__PROBLEM DETAILS__:
Please retype the lines of the listing below, from the line holding "coordinates (1742, 1071)." through the line holding "This screenshot has width=1220, height=2576. I", inclusive.

__DATA ROWS__:
----------
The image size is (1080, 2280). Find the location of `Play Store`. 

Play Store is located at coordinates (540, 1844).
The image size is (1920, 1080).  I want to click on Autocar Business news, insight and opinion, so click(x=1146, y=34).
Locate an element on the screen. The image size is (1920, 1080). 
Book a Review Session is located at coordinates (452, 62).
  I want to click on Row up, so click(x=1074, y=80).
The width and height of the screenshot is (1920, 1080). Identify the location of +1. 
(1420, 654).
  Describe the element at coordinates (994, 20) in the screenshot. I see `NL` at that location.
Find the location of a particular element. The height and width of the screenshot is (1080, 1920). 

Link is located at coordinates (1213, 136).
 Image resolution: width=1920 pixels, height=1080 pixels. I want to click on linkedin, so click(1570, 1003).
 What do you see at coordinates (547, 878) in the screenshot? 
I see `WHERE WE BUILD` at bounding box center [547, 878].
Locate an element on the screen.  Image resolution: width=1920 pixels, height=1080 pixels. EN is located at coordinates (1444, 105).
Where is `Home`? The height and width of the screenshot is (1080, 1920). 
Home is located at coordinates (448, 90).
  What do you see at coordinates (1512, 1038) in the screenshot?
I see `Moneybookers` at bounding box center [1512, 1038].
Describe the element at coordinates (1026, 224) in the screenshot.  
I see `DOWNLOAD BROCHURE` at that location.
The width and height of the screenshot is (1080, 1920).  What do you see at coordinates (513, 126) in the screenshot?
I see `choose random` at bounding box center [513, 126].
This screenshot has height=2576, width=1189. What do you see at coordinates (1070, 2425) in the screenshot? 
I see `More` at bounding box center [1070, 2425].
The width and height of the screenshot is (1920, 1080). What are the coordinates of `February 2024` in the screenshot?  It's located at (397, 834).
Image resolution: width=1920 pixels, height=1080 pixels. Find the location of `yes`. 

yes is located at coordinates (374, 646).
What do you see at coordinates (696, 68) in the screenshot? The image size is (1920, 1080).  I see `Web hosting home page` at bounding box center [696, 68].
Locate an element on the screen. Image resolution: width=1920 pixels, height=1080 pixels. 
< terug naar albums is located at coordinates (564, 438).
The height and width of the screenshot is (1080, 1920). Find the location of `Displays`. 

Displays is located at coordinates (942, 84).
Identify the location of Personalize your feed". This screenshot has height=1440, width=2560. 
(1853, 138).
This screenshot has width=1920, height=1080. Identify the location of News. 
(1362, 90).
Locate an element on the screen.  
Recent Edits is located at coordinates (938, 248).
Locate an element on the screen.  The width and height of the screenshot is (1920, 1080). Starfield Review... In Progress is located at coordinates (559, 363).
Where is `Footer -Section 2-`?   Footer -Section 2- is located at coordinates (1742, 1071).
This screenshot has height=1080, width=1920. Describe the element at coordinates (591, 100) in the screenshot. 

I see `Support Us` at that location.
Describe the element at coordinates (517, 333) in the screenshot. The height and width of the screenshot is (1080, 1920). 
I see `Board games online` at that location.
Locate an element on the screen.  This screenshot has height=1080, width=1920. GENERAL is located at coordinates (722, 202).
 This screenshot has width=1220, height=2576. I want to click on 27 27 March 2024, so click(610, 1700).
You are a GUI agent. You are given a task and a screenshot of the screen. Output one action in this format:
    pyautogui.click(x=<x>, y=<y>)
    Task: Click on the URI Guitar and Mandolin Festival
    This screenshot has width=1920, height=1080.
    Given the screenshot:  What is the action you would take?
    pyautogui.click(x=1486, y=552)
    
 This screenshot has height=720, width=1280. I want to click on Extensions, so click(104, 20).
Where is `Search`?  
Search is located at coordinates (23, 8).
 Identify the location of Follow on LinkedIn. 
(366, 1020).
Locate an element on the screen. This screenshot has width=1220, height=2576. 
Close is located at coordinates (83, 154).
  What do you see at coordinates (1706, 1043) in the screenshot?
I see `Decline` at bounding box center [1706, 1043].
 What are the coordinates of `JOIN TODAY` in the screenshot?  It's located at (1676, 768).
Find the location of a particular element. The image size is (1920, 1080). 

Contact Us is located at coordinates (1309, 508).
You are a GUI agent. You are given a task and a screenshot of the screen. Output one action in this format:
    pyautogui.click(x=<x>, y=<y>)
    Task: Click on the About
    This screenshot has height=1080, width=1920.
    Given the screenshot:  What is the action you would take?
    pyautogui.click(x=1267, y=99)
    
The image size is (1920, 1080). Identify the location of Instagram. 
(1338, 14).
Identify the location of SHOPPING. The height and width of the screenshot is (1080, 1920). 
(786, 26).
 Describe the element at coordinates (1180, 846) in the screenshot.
----------
__ANSWER TO THIS EXERCISE__:
Where is `Footer -Section 2-`?   Footer -Section 2- is located at coordinates (1742, 1071).
This screenshot has height=1080, width=1920. Describe the element at coordinates (591, 100) in the screenshot. 

I see `Support Us` at that location.
Describe the element at coordinates (517, 333) in the screenshot. The height and width of the screenshot is (1080, 1920). 
I see `Board games online` at that location.
Locate an element on the screen.  This screenshot has height=1080, width=1920. GENERAL is located at coordinates (722, 202).
 This screenshot has width=1220, height=2576. I want to click on 27 27 March 2024, so click(610, 1700).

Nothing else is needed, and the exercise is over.